▶ _Stated task_: Starting at the line containing "At what coordinates" and continuing through the end of the records, rewrite those lines with their requests included, but multiply every coordinate in the answers by 0.7 and round each to a whole number, with halves rounded up. Leave the pictures out.

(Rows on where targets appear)
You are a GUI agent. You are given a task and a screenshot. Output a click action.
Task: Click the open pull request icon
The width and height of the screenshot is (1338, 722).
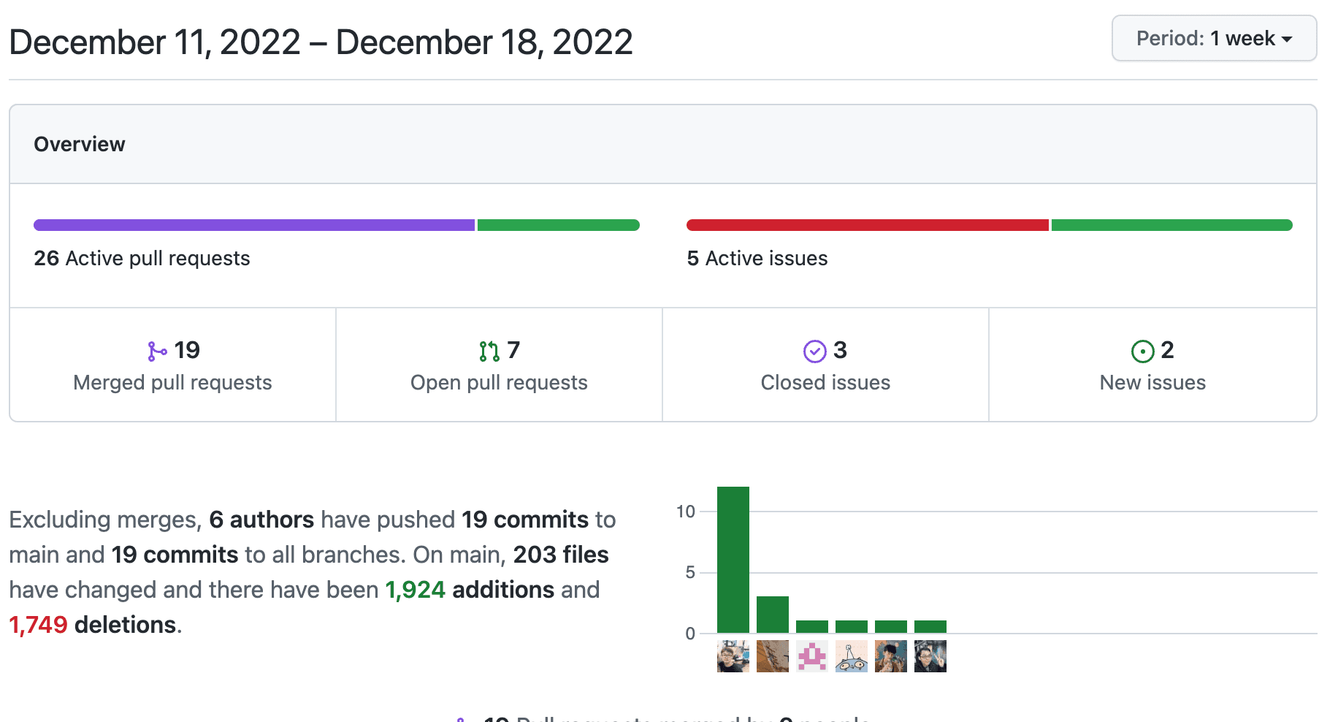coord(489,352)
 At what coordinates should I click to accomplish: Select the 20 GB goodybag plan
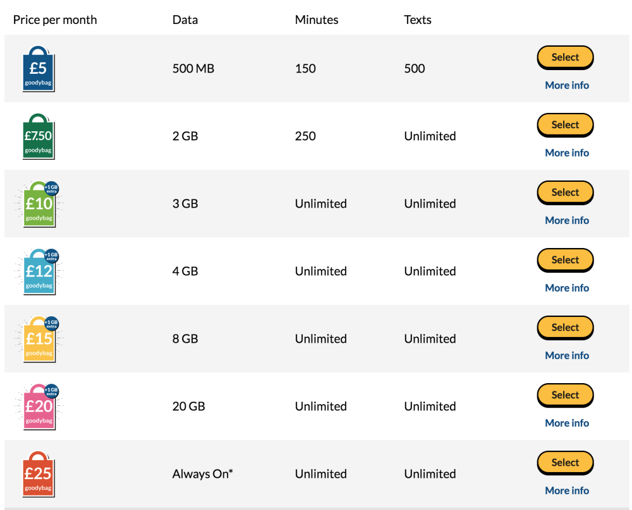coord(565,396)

▶ _Final result_:
 At what coordinates should I click to accomplish: Select the 20 GB goodybag plan
coord(396,277)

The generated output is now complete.